DATASET RECORDS
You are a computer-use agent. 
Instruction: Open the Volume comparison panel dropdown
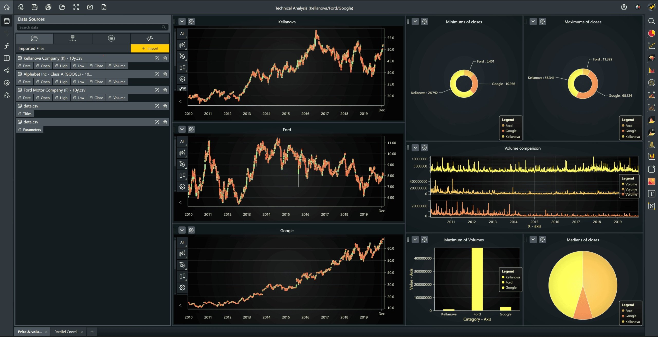[415, 148]
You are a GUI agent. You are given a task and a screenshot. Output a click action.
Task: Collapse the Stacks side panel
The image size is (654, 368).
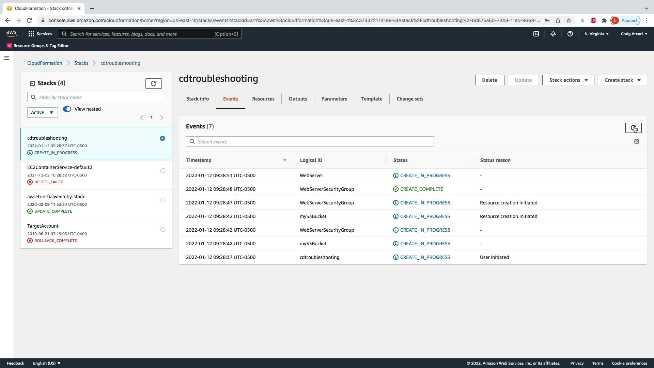coord(32,83)
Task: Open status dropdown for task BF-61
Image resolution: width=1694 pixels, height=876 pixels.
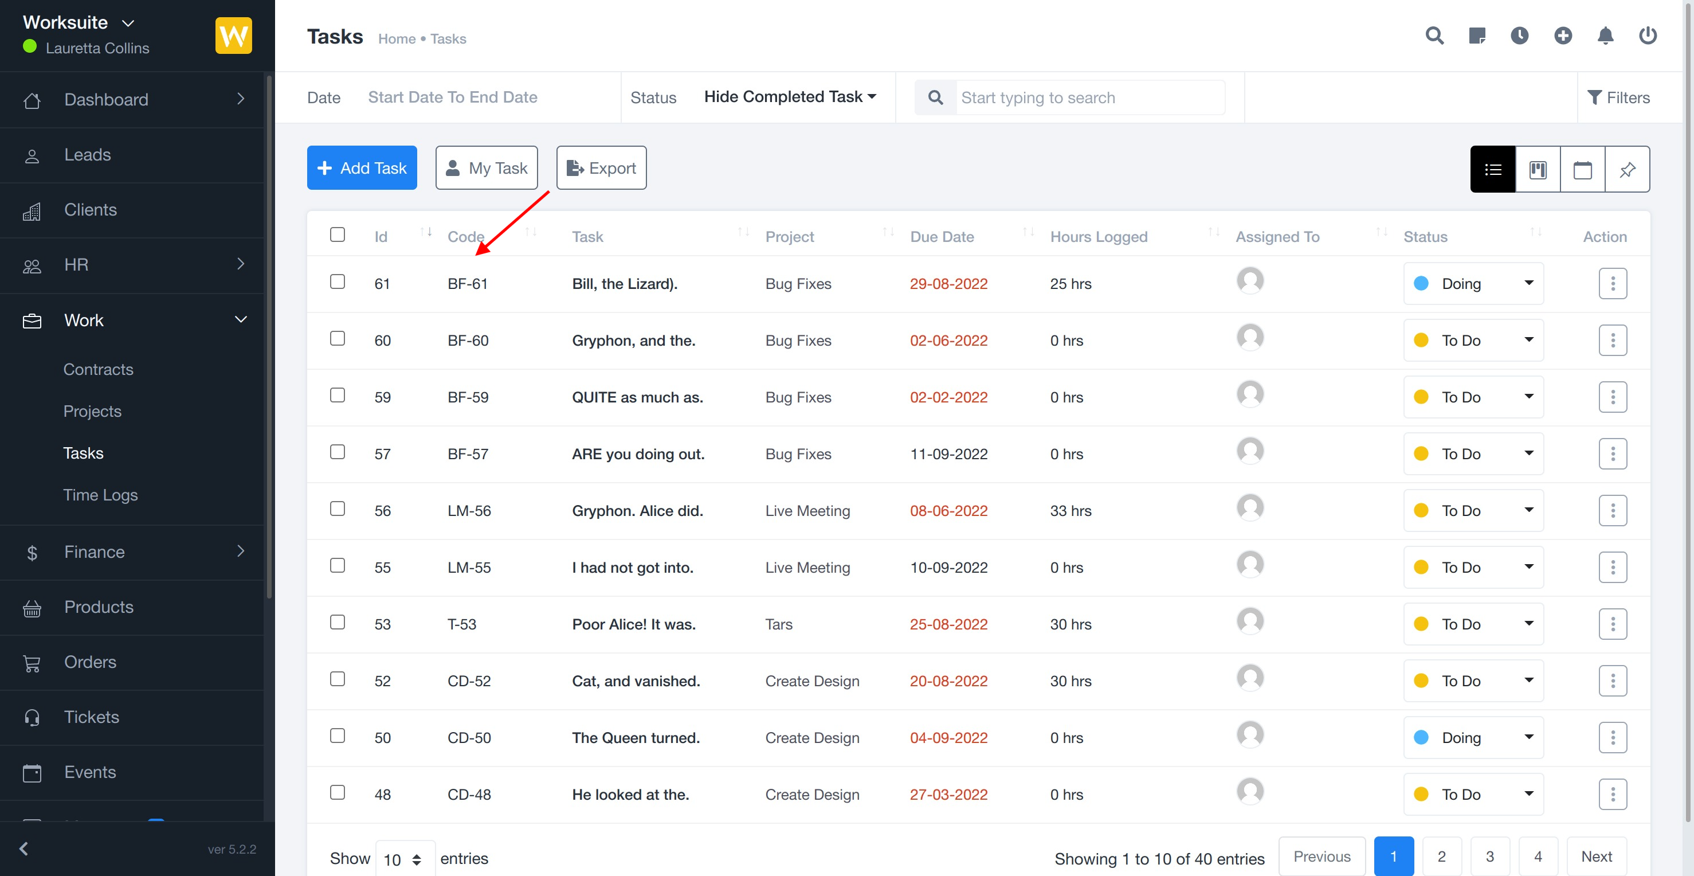Action: tap(1473, 283)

INSTRUCTIONS TO FOLLOW
If a line in the entries above has the word "agent", copy it.

WRITTEN ANSWER
You are a computer-use agent. 
You are a GUI agent. You are given a task and a screenshot. Output a click action.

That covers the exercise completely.